Haushaltsentlastung durch Stopp des Personalkostenanstiegs
Sehr geehrter Herr Birkenkamp,
im Haushaltsplanentwurf 2010 sind mit Blick auf die verschlechterten Finanzverhältnisse verschiedene Konsolidierungsmaßnahmen enthalten, die überwiegend in der Konsolidierungskommission vorbesprochen wurden.

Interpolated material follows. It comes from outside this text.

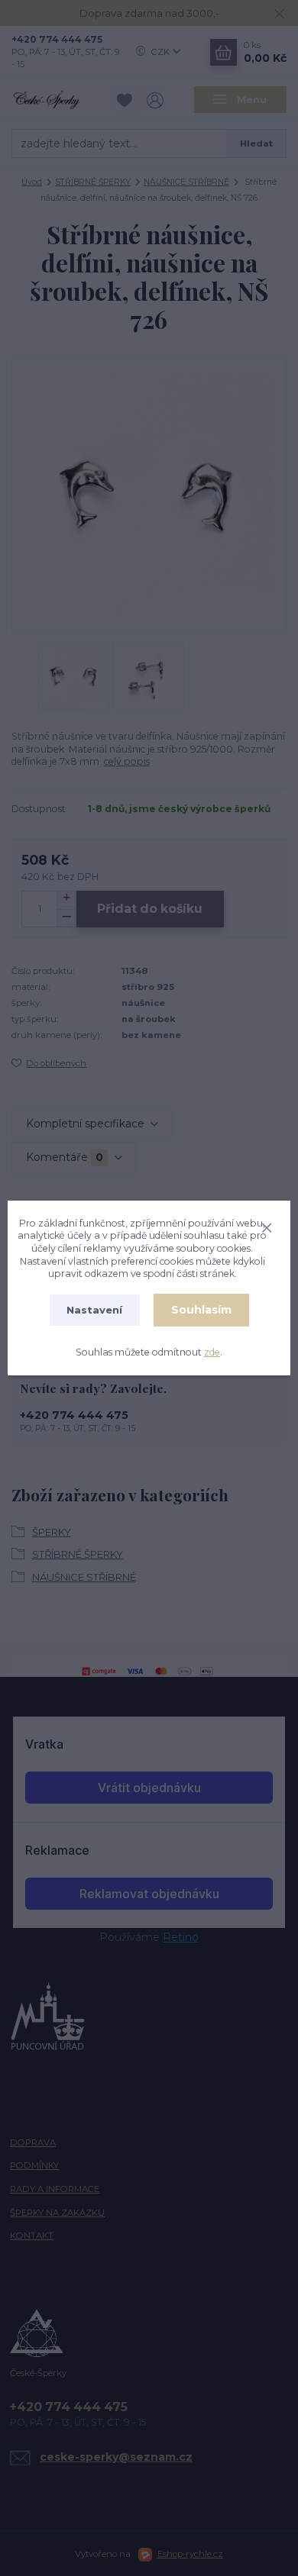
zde (212, 1352)
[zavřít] (267, 1226)
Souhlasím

Hierzu gehören Kürzungen bei Sachmittelbudgets der Ämter, Fortbildungen der Mitarbeiter, Zuschüssen an externe Leistungserbringer, qualitätsneutrale Senkung der Sonderbewirtschaftungsausgaben bei der offenen Ganztagsschule bis hin zu Erhöhungen von Parkgebühren und Hundesteuern. Der Größenordnungskorridor liegt meist zwischen 5 und 25%.

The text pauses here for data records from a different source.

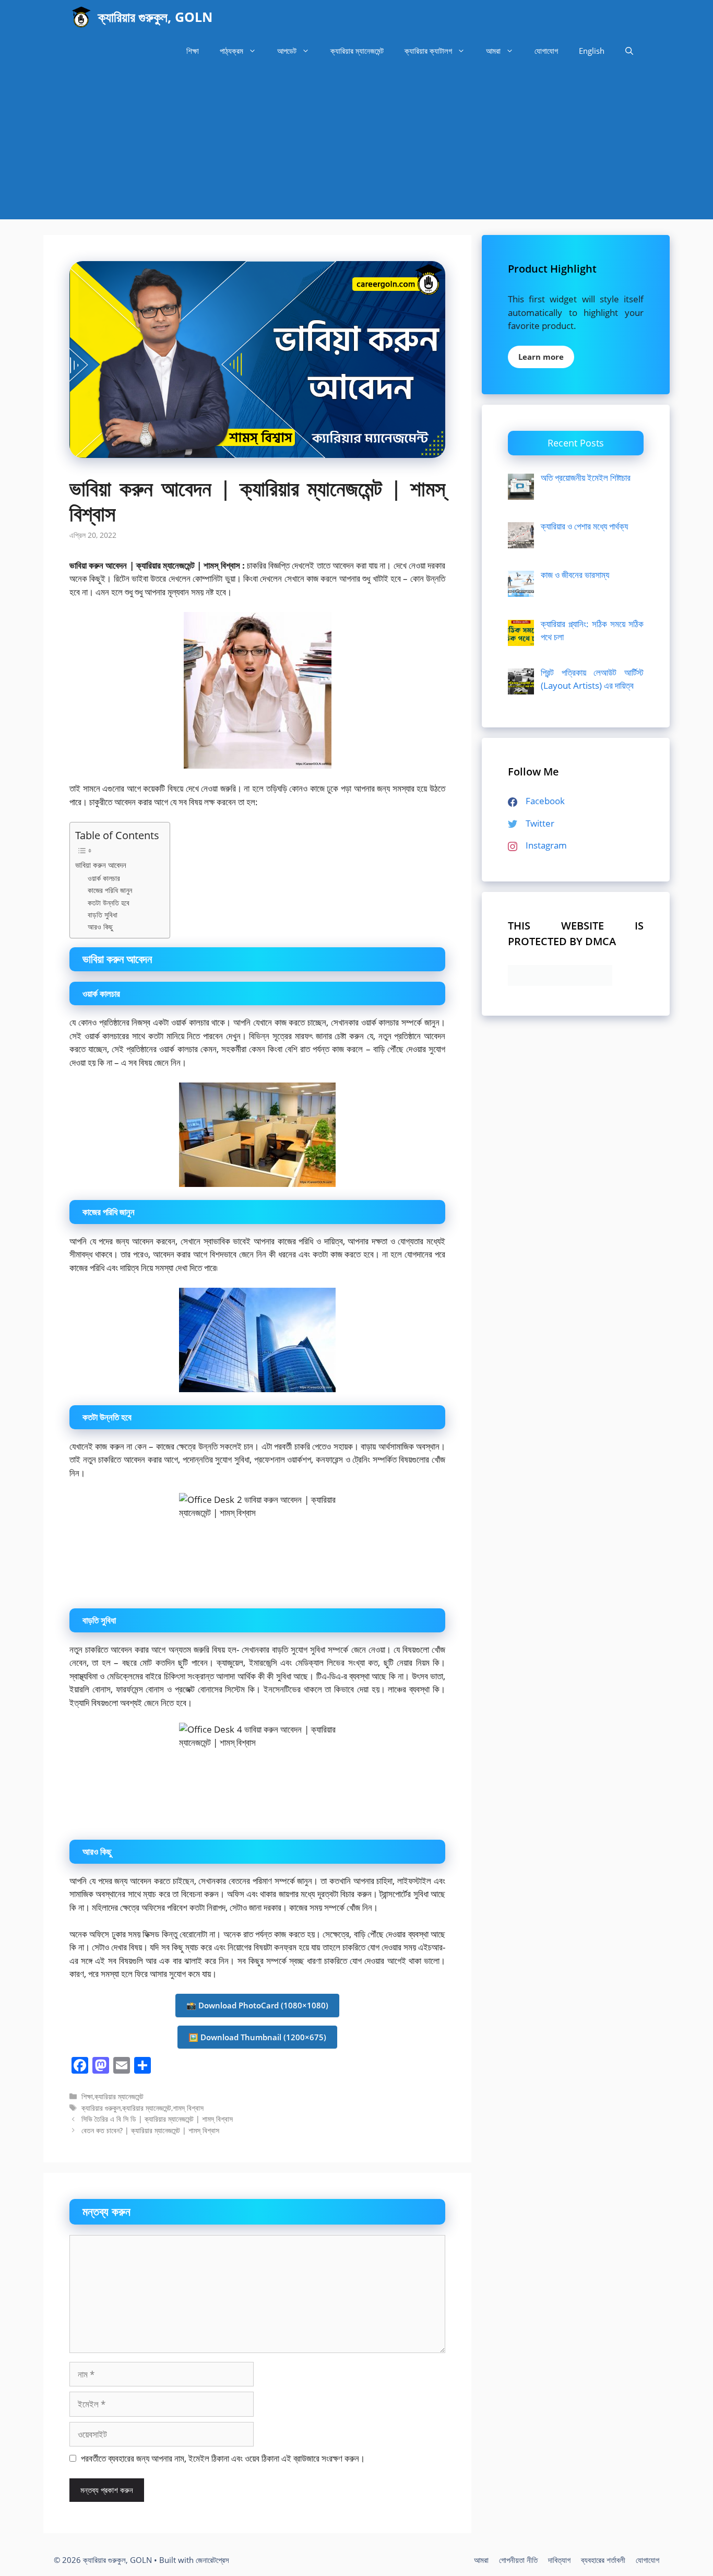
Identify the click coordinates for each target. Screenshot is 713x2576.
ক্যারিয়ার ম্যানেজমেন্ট (357, 50)
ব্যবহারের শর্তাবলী (603, 2560)
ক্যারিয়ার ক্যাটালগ (428, 50)
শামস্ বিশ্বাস (188, 2108)
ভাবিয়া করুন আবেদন (100, 865)
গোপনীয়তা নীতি (518, 2560)
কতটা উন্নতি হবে (108, 903)
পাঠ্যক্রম (231, 50)
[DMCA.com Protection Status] (560, 983)
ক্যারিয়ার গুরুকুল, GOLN (155, 17)
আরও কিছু (100, 927)
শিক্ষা (192, 50)
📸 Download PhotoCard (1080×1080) (257, 2005)
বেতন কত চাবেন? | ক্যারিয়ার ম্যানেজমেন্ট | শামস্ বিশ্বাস (150, 2130)
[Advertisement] (356, 146)
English (591, 50)
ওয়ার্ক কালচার (104, 878)
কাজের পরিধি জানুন (110, 890)
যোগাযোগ (546, 50)
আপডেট (286, 50)
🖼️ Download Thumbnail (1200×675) (257, 2037)
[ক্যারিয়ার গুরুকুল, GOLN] (81, 17)
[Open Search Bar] (629, 51)
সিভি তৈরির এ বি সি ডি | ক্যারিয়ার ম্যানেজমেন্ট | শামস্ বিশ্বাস (157, 2119)
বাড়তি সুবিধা (102, 915)
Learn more (541, 356)
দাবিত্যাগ (559, 2560)
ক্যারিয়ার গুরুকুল (101, 2108)
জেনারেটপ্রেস (212, 2560)
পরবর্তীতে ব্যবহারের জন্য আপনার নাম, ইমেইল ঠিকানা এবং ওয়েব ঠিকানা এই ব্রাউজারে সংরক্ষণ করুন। (223, 2458)
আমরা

Die CDU-Fraktion trägt die Konsolidierungsansätze im Wesentlichen mit.
Umso verwunderlicher ist es, dass die Personalkostenaufwendungen, die immerhin ein Viertel aller Aufwendungen des Ergebnisplans ausmachen, ungebremst weiter steigen sollen. Von 2008 bis 2010 ist eine Steigerung von 55,2 auf 59,5 Mio. EUR (7,7%) geplant.
Wir verkennen nicht, dass durch neue Aufgaben (Übernahme Kindertagesstätten, Einrichtung von Schulsozialarbeit, Einführung Dormagener Modell für den Schutz kleinster Kinder, Brandschutzbedarfsplan, etc.) auf der einen Seite erforderlicher Mehraufwand entstanden ist. Dadurch sind der Personalkostenkonsolidierung enge Grenzen gesetzt.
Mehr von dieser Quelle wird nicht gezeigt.